Task If you're unfamiliar with epigenetics of ChIP-seq, please read the lecture notes on canvas.
Task: Skim through A User’s Guide to the Encyclopedia of DNA Elements (ENCODE): http://www.plosbiology.org/article/fetchObject.action?uri=info:doi/10.1371/journal.pbio.1001046&representation=PDF
1) Give a brief summary of the goal of the ENCODE project.
2) In addition to ChIP-seq, name and describe 3 other experimental techinques used in ENCODE.
3) In which scenario(s) would ENCODE data be useful:
a. You want to find all regions of the genome where a specific transcription factor bind in humans.
b. You want a list of all variants associated with a disease in human.
c. You want to understand what epigenetic marks are enriched near a set of genetic variants you generated.
d. You want to understand how the epigentic landscape changes across time in a single cell.
e. You want to collect evidence about whether a specific region of the genome is transcribed or not in a specific cell type.

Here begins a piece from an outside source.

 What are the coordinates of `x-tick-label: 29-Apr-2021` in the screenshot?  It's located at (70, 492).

ENCODE data is housed at https://www.encodeproject.org/. Go to this website. Then, click on the 'Data' Tab. You will see a drop-down menu with several options. The 'Assays' option is the link to get to the ENCODE data. Click on some of the data sets. The files to download will be at the bottom of the page. You will see several different data formats available. One of these formats is bed format, which you have seen previously. As a refresher, this format is tab-separated and contains the chromosome and coordinates of each feature of interest (for example, evidence of transcription factor binding or DNAse hypersensitivity).
When epigenetic experiments are performed, the result is not a simple yes/no for containing a feature of interest for each base pair in the genome. Instead, there are peaks, often with a clear signal at the feature in the center, and a less clear signal surrounding it. To deal with this, the ENCODE consortium has developed several different data types that are very similar in character to bed files. Amount the most common are: narrow-peaked ENCODE format and broad-peaked ENCODE format. These file formats are suitable for data types in which certain regions of the genome will have a signal and others won't. In contrast, Wiggle format is used for data types in which the value of all regions of the genome will have a value, such as percentage of nucleotides of a given type.

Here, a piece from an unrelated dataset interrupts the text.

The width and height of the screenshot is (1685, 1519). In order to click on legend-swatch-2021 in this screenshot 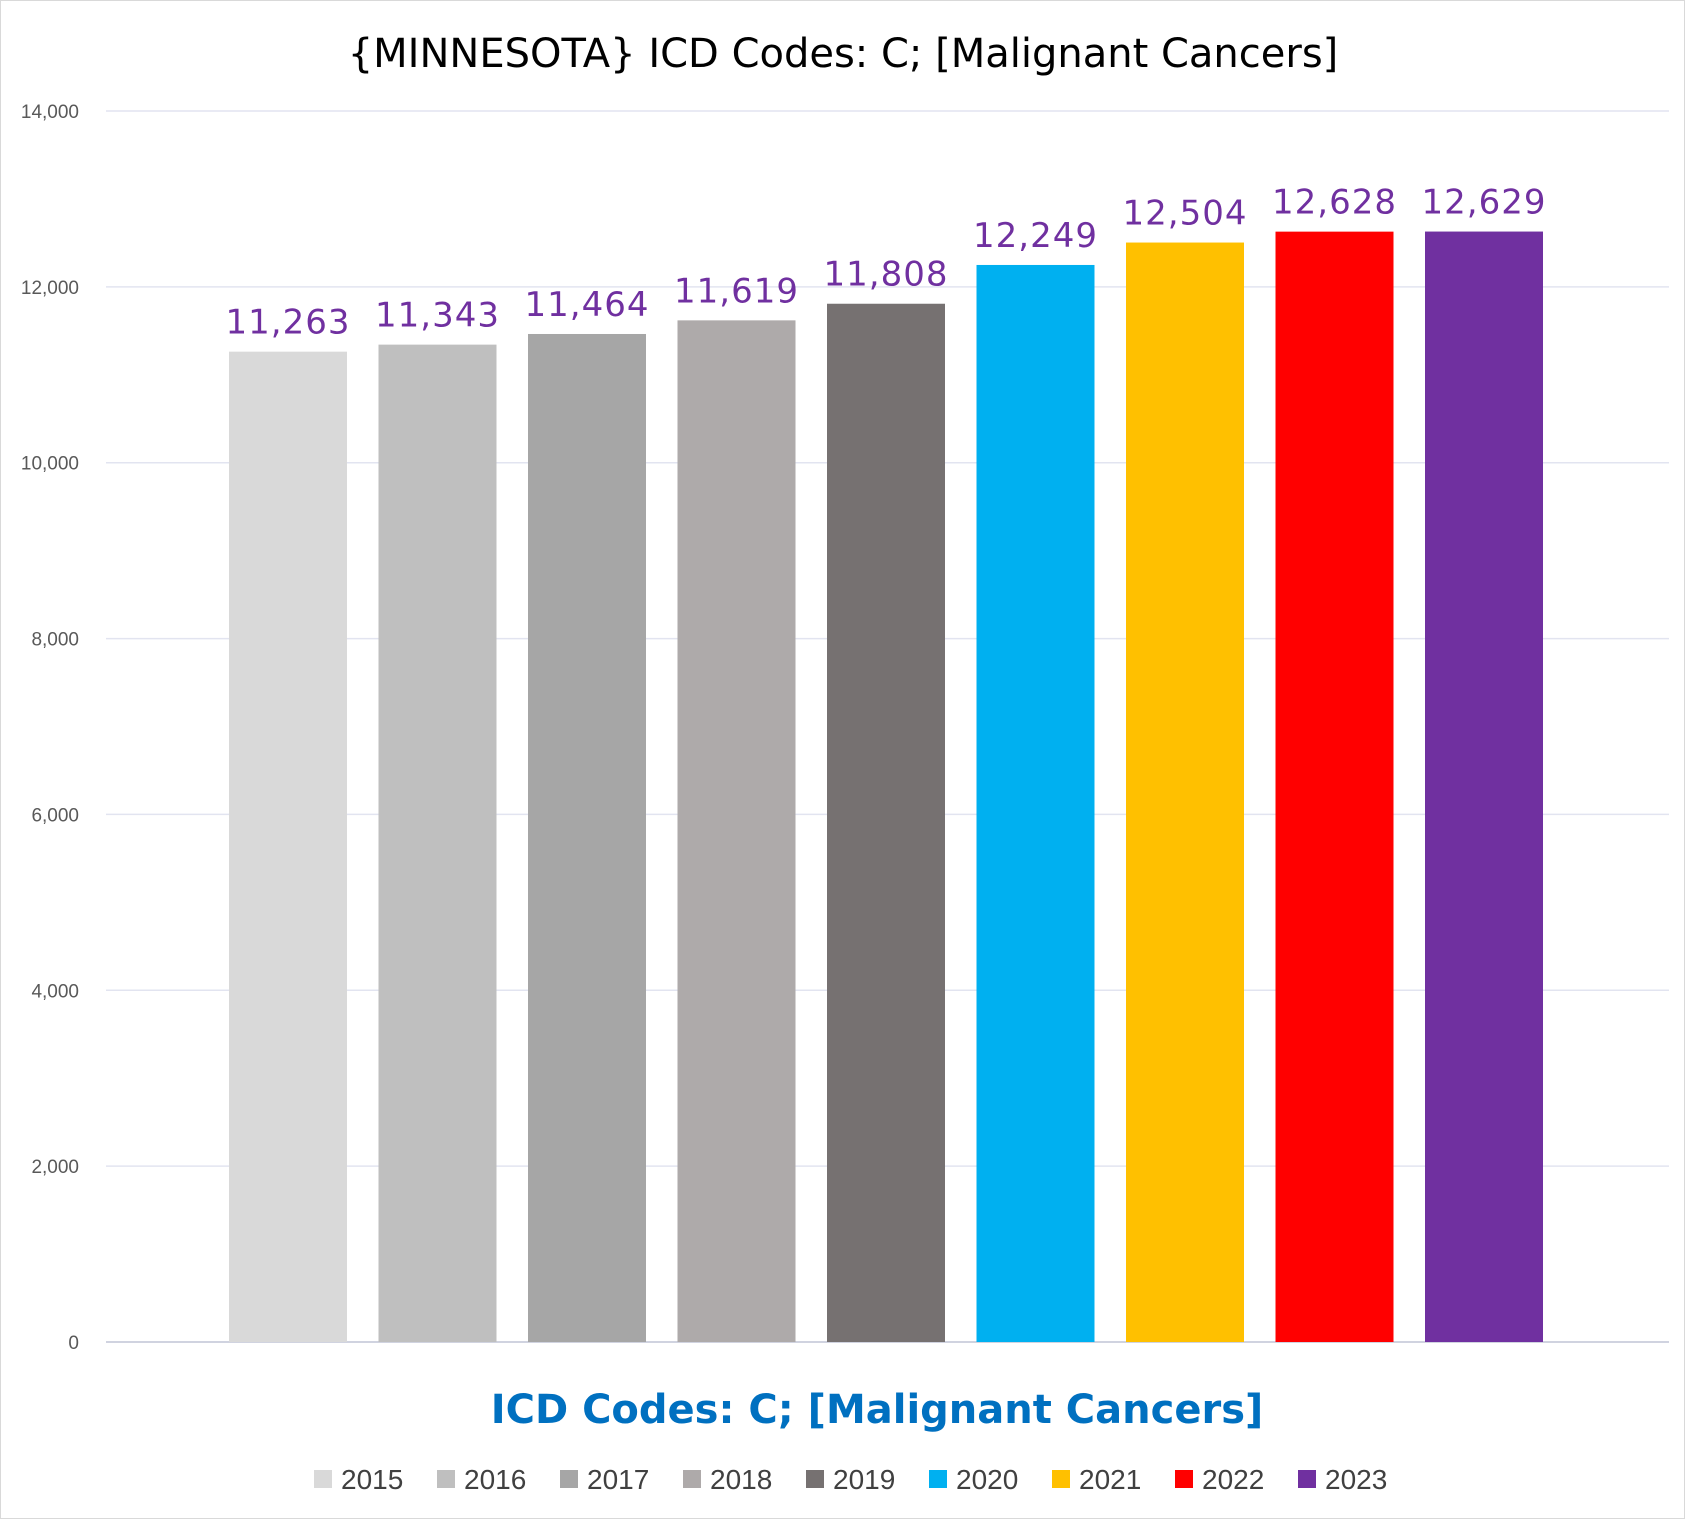, I will do `click(1061, 1479)`.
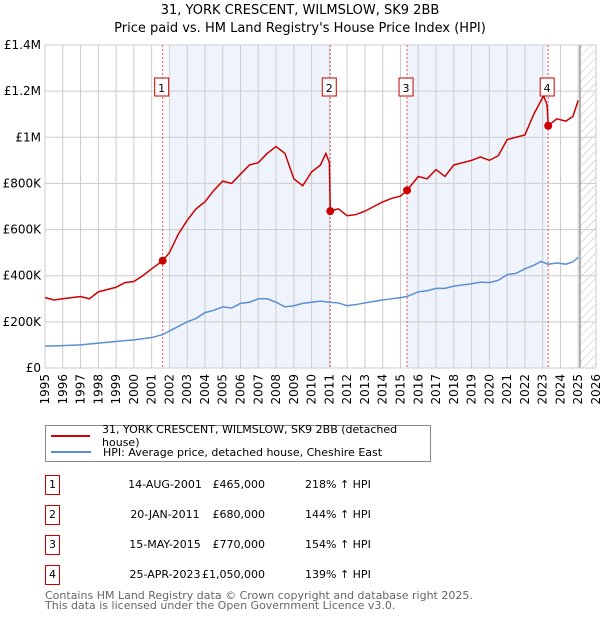  I want to click on sale-row: 1 14-AUG-2001 £465,000 218% ↑ HPI, so click(245, 485).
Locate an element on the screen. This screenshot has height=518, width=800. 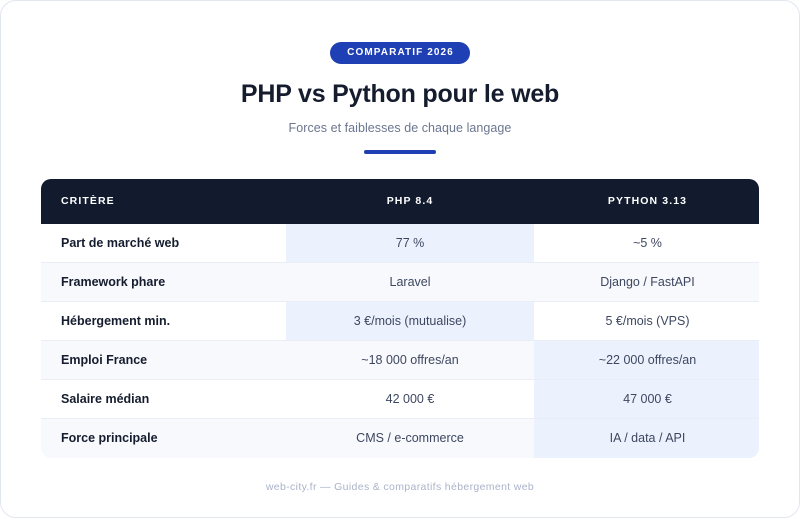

Explanations of all ENCODE data types can be found here: https://genome.ucsc.edu/FAQ/FAQformat.html#format12
An extremely useful piece of software for processing genomic data is Bedtools (http://bedtools.readthedocs.org/en/latest/). Bedtools allows manipulation and analysis of data that is in the bed format. You previously used this tool to process chip-seq data. In this module, we will make further use of it to study epigenetics.
Bedtools has a plethora of commands. Some of the most useful are:
Intersectbed: Finds overlapping basepairs in the features contained in two different bed files.

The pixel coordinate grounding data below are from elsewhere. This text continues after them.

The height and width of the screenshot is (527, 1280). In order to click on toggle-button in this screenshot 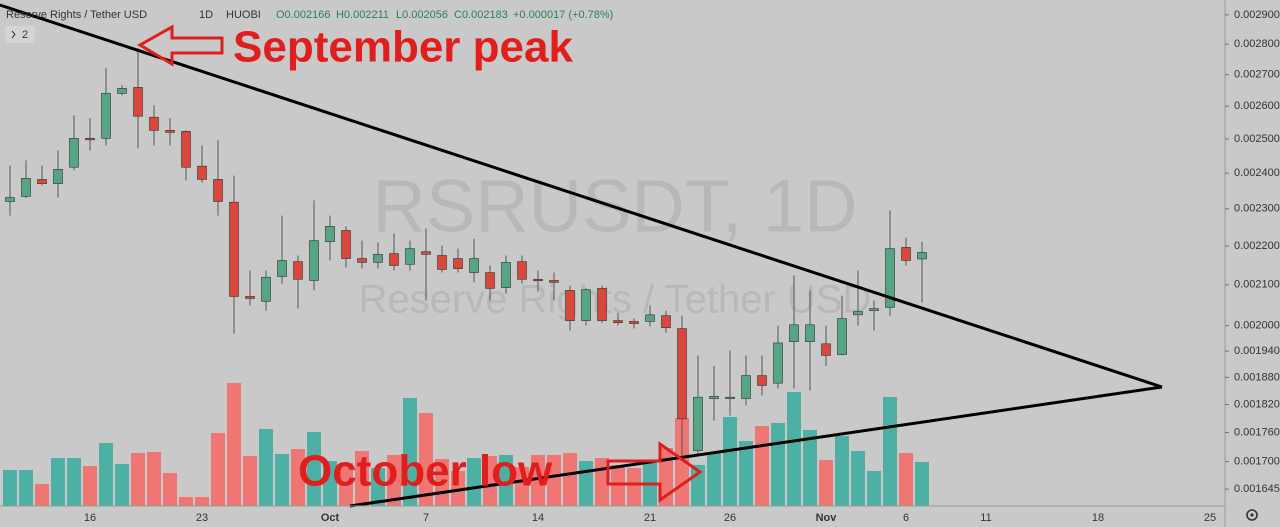, I will do `click(20, 34)`.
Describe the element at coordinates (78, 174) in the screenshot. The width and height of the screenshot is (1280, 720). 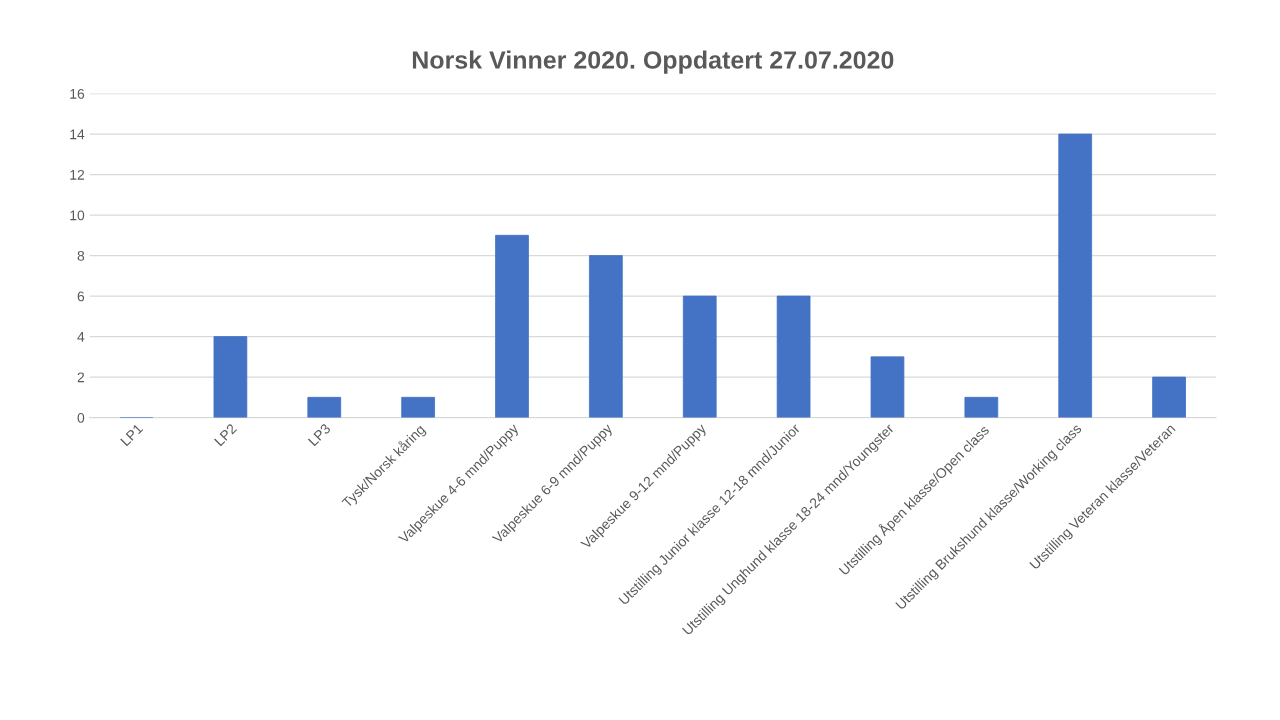
I see `y-tick-label: 12` at that location.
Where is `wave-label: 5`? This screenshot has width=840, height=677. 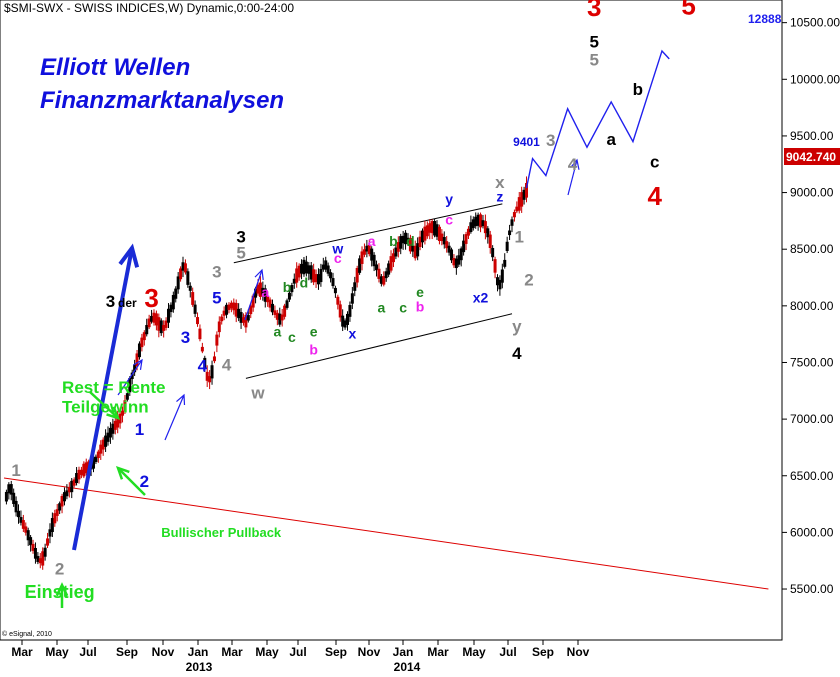 wave-label: 5 is located at coordinates (594, 60).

Mergebed: Merges overlapping elements into a single feature (a nice figure explaining this function: http://bedtools.readthedocs.org/en/latest/content/tools/merge.html)
Shufflebed: Randomly shuffles genomic location of features, keeping their size and number the same.
A list of all bedtools utilities, and their documentation, can be found at: http://bedtools.readthedocs.org/en/latest/content/bedtools-suite.html
Basic Use of Bedtools
Bedtools is simple to use. For instance, if you want to find the number of features in fileA.bed that overlap with at least one feature infileB.bed you would simply run the command:
bedtools intersect -a fileA.bed -b fileB.bed
This command would output a file containing all overlaps of size 1 bp or higher. For instance, if fileA contained an element that was found on chr. 1, coordinates 670000-670010 and fileB contained a feature on chr. 1 670009-67050, this would be reported as an overlap at chr.1 670009-670010
Intersect also has advanced options. For instance, if you only want bedtools to report features overlapping a certain size, you can use the -f option to specify the minimum fraction of basepairs of the feature in fileA that must be overlapped by a feature in fileB to be reported.
So the command:
bedtools intersect -a datasetA.bed -b datasetB.bed -f .25
would not report the overlap on chromosome 1, since 1 base pair is not at least one quarter of the feature length in file A.
1) Write out the command you would use if you wanted to merge overlapping peaks together in a file called fileC.bed.